The R2-GDP-GOTEL clinical trial was a phase II, multicenter, open-label, and single-arm study carried out in 78 R/R DLBCL patients who were treated in 18 Spanish hospitals between April 2015 and September 2018. Briefly, the R2-GDP regimen included an induction treatment with a combination of lenalidomide, rituximab, gemcitabine, dexamethasone, and cisplatin (R2-GDP), for up to 6 cycles (every 3 weeks), followed by maintenance with lenalidomide for up to 24 months, unless there was a progression, unacceptable toxicity, or voluntary withdrawal [8]. Additional information about the dropout rate (attrition rate) and a power analysis of the R2-GDP trial have been previously reported [8]. Since this trial has a single-arm design, randomization and blinding do not apply.
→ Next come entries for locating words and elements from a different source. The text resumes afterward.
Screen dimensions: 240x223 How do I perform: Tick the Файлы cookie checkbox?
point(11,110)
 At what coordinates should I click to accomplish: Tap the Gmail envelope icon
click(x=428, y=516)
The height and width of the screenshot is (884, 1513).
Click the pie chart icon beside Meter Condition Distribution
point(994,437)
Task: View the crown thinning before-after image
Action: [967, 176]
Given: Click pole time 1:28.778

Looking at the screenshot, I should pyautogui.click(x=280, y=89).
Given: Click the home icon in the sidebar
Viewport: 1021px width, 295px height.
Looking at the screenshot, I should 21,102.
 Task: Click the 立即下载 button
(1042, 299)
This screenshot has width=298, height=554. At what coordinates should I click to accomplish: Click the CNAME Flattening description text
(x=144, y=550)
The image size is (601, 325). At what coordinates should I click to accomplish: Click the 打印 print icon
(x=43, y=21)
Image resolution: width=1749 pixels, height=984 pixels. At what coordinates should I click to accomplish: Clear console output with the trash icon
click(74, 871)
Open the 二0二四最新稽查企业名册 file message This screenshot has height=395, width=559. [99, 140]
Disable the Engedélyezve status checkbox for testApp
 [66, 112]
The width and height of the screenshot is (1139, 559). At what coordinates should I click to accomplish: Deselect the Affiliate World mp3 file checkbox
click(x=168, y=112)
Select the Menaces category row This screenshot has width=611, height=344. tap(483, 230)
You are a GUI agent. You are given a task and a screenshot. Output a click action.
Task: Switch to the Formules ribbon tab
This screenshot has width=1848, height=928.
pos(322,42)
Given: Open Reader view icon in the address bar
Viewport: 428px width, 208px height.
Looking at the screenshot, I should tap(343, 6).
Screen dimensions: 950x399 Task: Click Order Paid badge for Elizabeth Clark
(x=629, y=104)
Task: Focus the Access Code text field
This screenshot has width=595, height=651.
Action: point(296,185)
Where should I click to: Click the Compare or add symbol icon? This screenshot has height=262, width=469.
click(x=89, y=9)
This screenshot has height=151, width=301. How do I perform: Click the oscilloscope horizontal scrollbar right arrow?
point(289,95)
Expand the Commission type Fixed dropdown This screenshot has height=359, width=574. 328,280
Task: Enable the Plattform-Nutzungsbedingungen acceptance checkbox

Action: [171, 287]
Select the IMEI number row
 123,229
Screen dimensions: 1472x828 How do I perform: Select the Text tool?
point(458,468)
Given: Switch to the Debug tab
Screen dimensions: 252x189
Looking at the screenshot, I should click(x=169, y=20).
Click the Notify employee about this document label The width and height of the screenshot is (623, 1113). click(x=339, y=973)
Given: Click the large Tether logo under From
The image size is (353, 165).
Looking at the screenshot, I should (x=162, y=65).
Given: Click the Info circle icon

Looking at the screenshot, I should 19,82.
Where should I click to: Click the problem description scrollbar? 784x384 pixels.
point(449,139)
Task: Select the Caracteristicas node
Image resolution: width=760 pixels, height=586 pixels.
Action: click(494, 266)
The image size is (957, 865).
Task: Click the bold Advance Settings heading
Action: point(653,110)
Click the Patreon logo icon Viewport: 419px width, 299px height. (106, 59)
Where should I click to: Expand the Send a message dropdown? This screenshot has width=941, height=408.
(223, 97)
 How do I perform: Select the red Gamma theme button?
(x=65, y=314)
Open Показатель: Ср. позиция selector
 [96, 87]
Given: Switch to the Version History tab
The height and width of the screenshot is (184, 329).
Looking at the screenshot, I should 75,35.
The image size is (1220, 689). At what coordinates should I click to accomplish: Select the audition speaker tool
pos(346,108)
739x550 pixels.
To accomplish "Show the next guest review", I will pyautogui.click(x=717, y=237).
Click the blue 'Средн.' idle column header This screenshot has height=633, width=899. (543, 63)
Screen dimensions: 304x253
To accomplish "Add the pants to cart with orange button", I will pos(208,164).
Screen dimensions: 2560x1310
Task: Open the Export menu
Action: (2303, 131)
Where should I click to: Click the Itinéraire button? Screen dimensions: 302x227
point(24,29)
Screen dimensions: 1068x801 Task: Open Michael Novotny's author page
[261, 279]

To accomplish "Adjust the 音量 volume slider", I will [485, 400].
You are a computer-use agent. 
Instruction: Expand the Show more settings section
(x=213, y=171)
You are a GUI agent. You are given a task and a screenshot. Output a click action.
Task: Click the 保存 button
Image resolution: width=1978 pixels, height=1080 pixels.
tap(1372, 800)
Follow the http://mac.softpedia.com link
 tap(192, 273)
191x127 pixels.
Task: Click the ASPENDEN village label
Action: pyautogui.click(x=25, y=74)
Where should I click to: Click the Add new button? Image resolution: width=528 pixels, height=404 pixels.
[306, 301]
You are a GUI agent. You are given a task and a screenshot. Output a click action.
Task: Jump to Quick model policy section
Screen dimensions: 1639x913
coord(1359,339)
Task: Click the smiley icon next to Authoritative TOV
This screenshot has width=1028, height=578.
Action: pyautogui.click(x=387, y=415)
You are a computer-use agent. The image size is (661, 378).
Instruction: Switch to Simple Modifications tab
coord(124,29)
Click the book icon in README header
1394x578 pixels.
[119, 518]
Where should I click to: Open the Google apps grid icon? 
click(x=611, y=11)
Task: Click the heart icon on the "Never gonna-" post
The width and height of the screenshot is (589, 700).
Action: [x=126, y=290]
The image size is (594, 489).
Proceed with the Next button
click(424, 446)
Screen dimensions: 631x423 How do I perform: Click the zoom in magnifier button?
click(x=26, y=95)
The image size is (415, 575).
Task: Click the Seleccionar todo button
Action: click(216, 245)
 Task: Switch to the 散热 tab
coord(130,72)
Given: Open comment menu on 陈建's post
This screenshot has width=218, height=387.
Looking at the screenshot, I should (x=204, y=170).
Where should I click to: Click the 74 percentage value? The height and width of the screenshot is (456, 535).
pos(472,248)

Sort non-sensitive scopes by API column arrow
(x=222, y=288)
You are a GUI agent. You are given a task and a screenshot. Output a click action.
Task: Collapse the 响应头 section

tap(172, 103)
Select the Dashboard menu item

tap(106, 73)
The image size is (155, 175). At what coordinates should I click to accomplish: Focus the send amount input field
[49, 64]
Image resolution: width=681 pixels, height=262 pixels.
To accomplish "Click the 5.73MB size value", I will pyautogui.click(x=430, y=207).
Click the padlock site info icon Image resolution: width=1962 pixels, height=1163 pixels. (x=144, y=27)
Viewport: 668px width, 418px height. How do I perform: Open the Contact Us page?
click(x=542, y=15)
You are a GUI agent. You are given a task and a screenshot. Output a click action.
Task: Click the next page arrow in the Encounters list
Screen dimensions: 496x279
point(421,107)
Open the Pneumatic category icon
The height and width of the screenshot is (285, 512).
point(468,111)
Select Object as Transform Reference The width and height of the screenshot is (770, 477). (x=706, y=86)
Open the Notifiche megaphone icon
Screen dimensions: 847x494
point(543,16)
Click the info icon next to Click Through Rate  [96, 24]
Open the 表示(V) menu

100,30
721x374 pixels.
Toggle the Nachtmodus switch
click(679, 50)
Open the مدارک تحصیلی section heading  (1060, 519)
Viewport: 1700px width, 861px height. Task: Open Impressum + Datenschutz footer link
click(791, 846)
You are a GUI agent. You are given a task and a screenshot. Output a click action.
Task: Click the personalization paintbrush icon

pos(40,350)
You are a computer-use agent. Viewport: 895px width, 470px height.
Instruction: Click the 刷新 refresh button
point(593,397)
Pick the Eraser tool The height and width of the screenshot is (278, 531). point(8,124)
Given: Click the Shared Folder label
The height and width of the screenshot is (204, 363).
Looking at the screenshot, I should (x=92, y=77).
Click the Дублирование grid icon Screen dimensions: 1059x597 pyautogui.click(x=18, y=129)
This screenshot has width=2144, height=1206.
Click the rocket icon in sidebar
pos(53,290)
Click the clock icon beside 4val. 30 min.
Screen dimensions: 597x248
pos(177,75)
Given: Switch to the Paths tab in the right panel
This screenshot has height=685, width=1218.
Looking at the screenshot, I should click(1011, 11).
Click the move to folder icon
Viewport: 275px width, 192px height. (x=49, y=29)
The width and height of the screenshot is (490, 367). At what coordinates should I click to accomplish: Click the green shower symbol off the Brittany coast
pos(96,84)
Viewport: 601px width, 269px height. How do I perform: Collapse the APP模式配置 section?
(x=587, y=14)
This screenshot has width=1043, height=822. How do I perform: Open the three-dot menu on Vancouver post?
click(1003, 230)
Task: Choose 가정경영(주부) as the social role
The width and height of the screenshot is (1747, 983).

Eligible participants were patients with chemorefractory or relapsed DLBCL unsuitable for high-dose chemotherapy, with an Eastern Cooperative Oncology Group (ECOG) performance status of 0–1, and who had previously received at least one line of immunochemotherapy, including rituximab. Patients with leptomeningeal or central nervous system (CNS) involvement, and those with hematological, renal, or liver dysfunction, were excluded from the initial R2-GDP-GOTEL clinical trial. Since all the lymphomas included in this study were DLBCL, all the included patients expressed CD45 and the pan B-cell markers CD19, CD20, CD22, and CD79a in the initial diagnostic immunohistochemical study.
The objective of the present substudy was to assess the baseline metabolomic profile of R/R DLBCL patients and to identify serum metabolites predictive of outcome. For that purpose, 69 patients from the R2-GDP-GOTEL clinical trial for whom a sufficient blood sample was available for metabolomic profiling were included in the metabolomic profiling substudy.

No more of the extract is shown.